Associated Press
When President Barack Obama recently tapped former New York State education commissioner John B. King Jr. to replace Arne Duncan as secretary of education, the move was seen as a vote for continuity. The two men share views on most hot-button education issues: the Common Core, teacher accountability, and charter schools.
But King may be poised to champion a new issue not emphasized by his predecessor-or any other education secretary in recent memory: combating racial and economic segregation. Duncan's failure to prioritize school integration in his "Race to the Top" agenda was a bitter disappointment to civil-rights activists. Now they are looking to King to revive an issue that many argue is essential to improving performance at struggling schools.
King's commitment to racial and economic integration as a key tool to boost school performance was on full display in his first major speech as acting education secretary this month, delivered on the birthday of Martin Luther King Jr.

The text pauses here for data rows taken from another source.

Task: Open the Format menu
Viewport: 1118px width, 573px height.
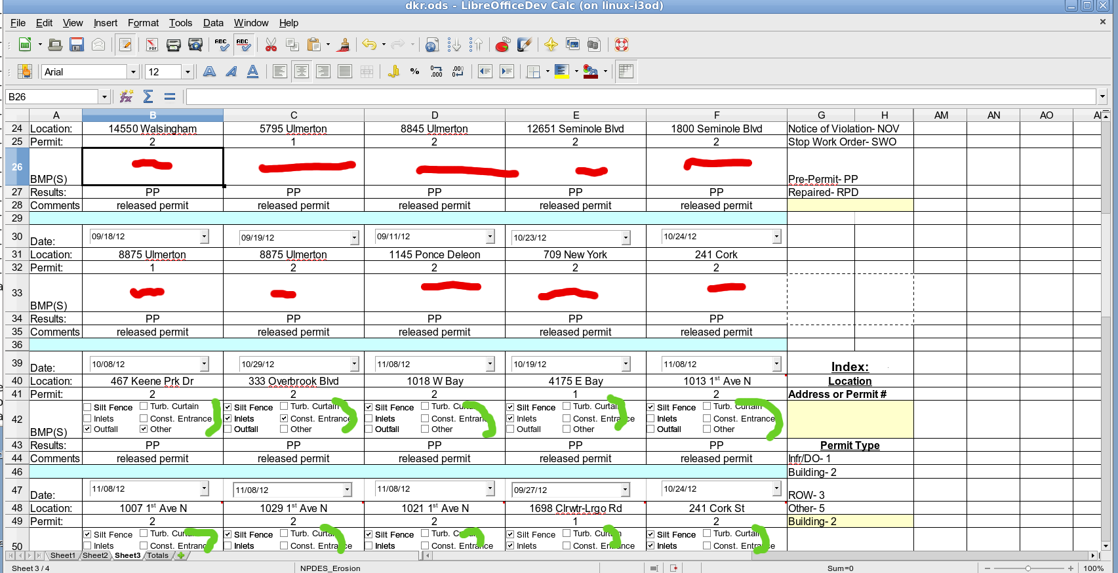Action: point(143,23)
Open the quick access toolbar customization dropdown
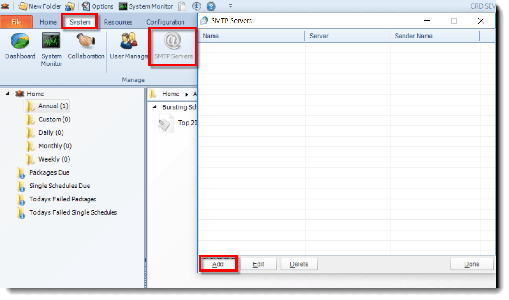 230,6
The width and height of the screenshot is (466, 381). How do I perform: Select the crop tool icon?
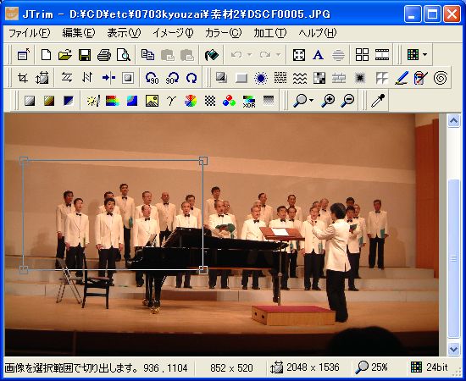[x=23, y=78]
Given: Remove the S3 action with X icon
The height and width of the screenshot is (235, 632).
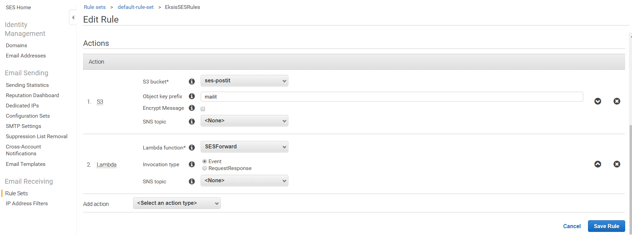Looking at the screenshot, I should 617,101.
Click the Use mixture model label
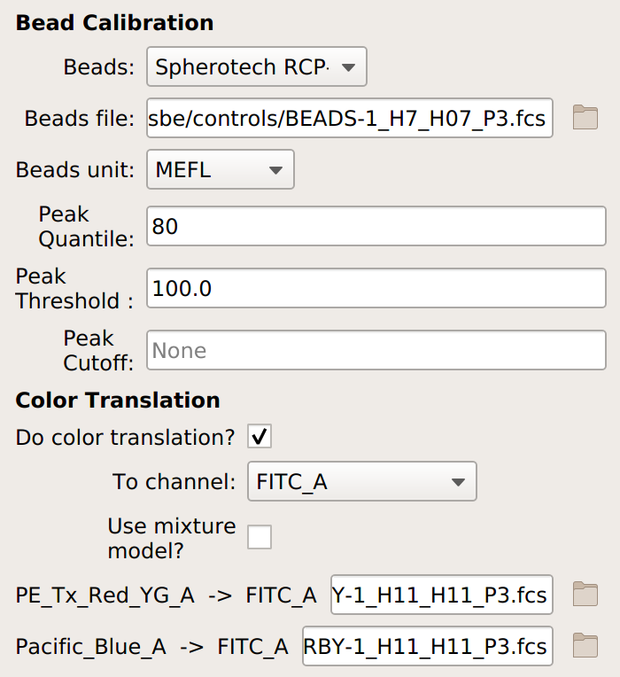620x677 pixels. (x=172, y=538)
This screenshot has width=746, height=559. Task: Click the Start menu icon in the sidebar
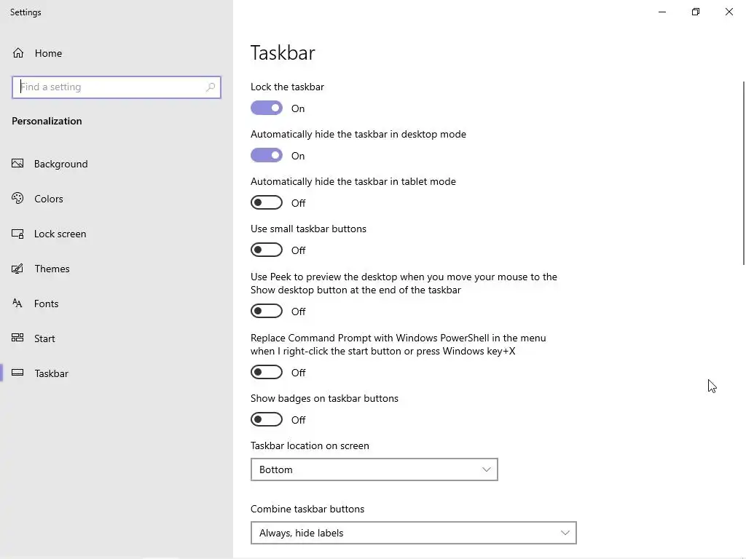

"Research shows that one of the best things we can do for all children-black or white, rich or poor-is give them a chance to attend strong, socioeconomically diverse schools," declared the incoming education secretary in a speech to Al Sharpton's National Action Breakfast Network. King called for "innovative, voluntary locally-driven efforts to promote socioeconomic diversity in schools."
It was music to the ears of civil-rights activists, who saw it as a sharp departure from Duncan's emphasis on standards, testing, and charter schooling over integrating schools. When Duncan announced his "Race to the Top" program early in his tenure, civil-rights advocates had fully expected school integration to make the short list. Instead, Duncan announced $4 billion in federal stimulus funds for states that adopted Common Core state standards, data systems that judge teachers based on test scores, and plans to lift caps limiting the number of charter schools.
As civil-rights attorney John Brittain told NPR's Nikole Hannah-Jones at the time, "I felt I was punched in the gut." Duncan told Hannah-Jones on the same program that he supported integration, but that he thought it wouldn't fly politically.
Duncan's agenda to turn around academically failing high-poverty public schools ignored what many argue is a root problem: economic segregation.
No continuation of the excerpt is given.